Molecular mechanisms and consequences of TDP-43 phosphorylation in neurodegeneration.

Increased phosphorylation of TDP-43 is a pathological hallmark of several neurodegenerative disorders, including amyotrophic lateral sclerosis (ALS) and frontotemporal dementia (FTD). However, the regulation and roles of TDP-43 phosphorylation remain incompletely understood. A variety of techniques have been utilized to understand TDP-43 phosphorylation, including kinase/phosphatase manipulation, phosphomimic variants, and genetic, physical, or chemical inducement in a variety of cell cultures and animal models, and via analyses of post-mortem human tissues. These studies have produced conflicting results: suggesting incongruously that TDP-43 phosphorylation may either drive disease progression or serve a neuroprotective role.
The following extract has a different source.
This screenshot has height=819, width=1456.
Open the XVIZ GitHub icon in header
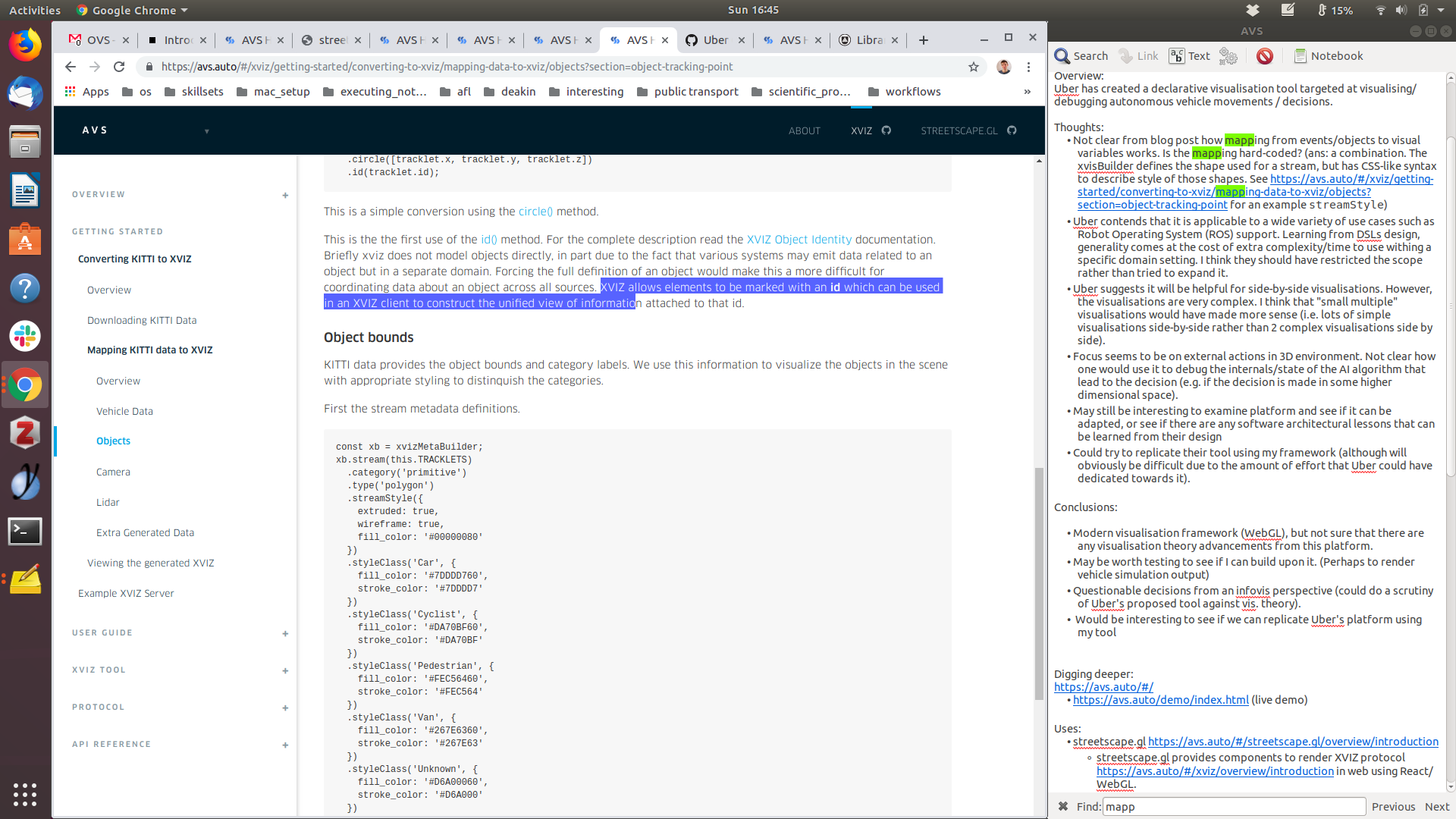pos(886,130)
In this review, we explore the roles of regulators of TDP-43 phosphorylation including the putative TDP-43 kinases c-Abl, CDC7, CK1, CK2, IKKβ, p38α/MAPK14, MEK1, TTBK1, and TTBK2, and TDP-43 phosphatases PP1, PP2A, and PP2B, in disease. Building on recent studies, we also examine the consequences of TDP-43 phosphorylation on TDP-43 pathology, especially related to TDP-43 mislocalisation, liquid-liquid phase separation, aggregation, and neurotoxicity. By comparing conflicting findings from various techniques and models, this review highlights both the discrepancies and unresolved aspects in the understanding of TDP-43 phosphorylation. We propose that the role of TDP-43 phosphorylation is site and context dependent, and includes regulation of liquid-liquid phase separation, subcellular mislocalisation, and degradation. We further suggest that greater consideration of the normal functions of the regulators of TDP-43 phosphorylation that may be perturbed in disease is warranted. This synthesis aims to build towards a comprehensive understanding of the complex role of TDP-43 phosphorylation in the pathogenesis of neurodegeneration.